For decades, the idea of creating a Palestine living peacefully alongside Israel has been a bedrock U.S. position, though the last negotiations broke down in 2014, reports Reuters.
But in a potential shift, a senior White House official said on Tuesday that peace did not necessarily have to entail Palestinian statehood, and Trump would not try to “dictate” a solution.
As Trump and Netanyahu prepared to meet, a senior Palestinian official disclosed that on Tuesday, CIA director Mike Pompeo held talks with Palestinian President Mahmoud Abbas in Ramallah, the seat of the Palestinian government in the occupied West Bank, reports Reuters.

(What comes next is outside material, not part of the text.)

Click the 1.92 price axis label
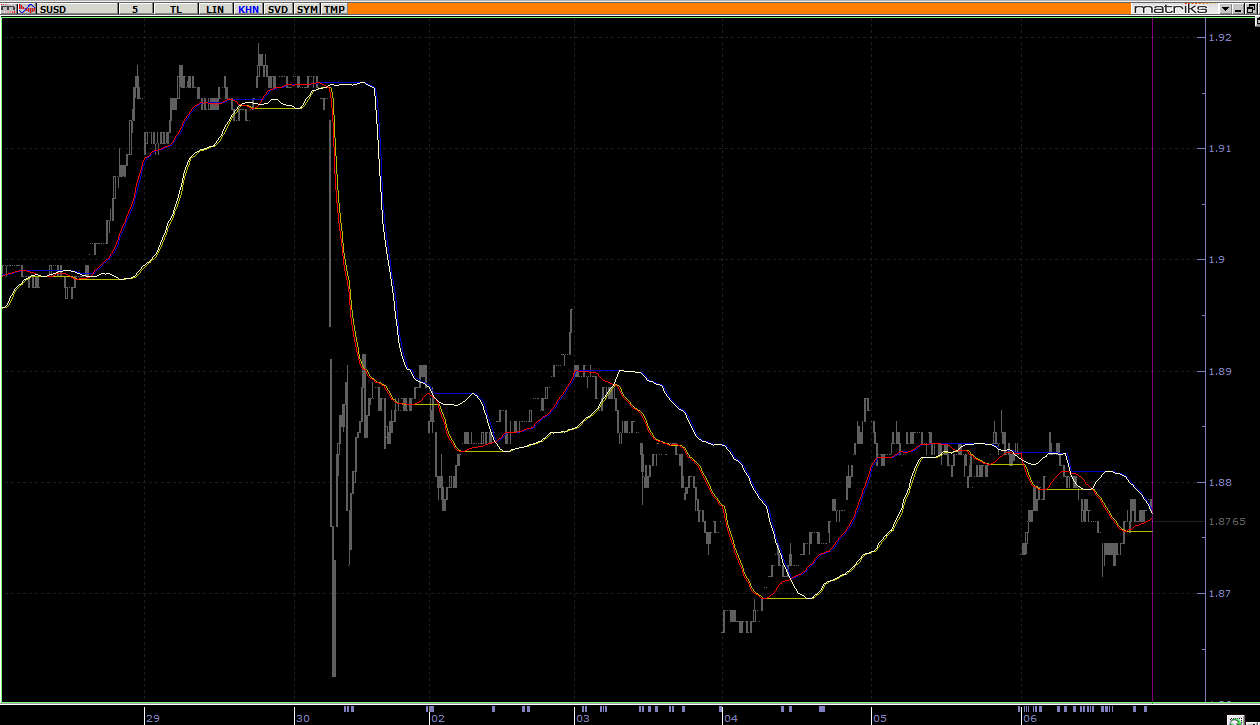(1219, 38)
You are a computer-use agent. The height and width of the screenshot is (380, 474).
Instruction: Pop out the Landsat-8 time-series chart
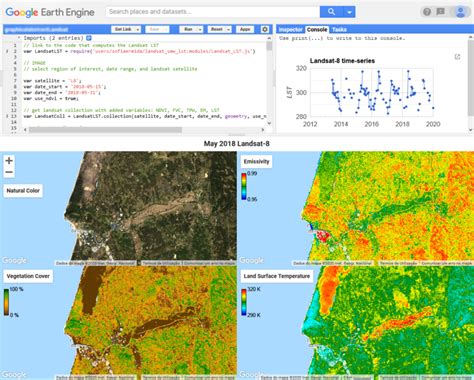[457, 57]
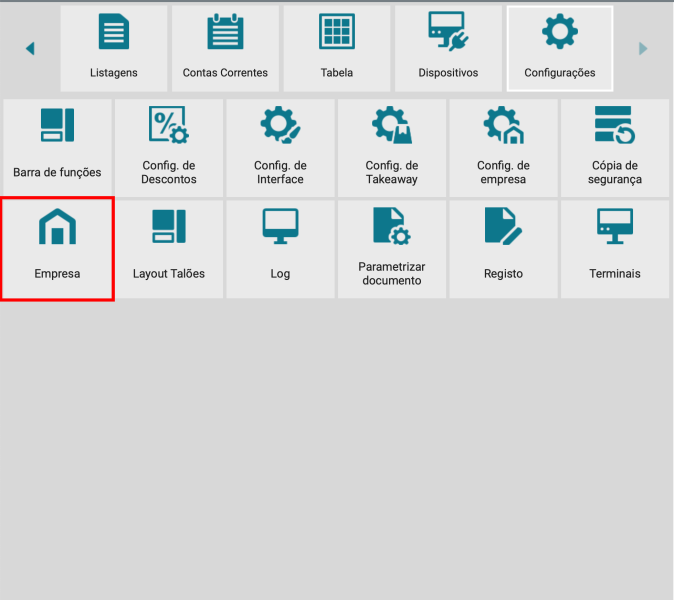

“(It was) the first official meeting with a high-profile member of the American administration since Trump took office,” said the official, who spoke on condition of anonymity and declined to disclose details of the discussion.
Netanyahu committed, with conditions, to the two-state goal in a speech in 2009 and has broadly reiterated the aim since. But he has also spoken of a “state minus” option, suggesting he could offer the Palestinians deep-seated autonomy and the trappings of statehood without full sovereignty.
Palestinians reacted with alarm to the possibility that Washington might ditch its support for an independent Palestinian nation.
“If the Trump Administration rejects this policy it would be destroying the chances for peace and undermining American interests, standing and credibility abroad,” Hanan Ashrawi, a senior member of the Palestine Liberation Organization, said in response to the U.S. official’s remarks.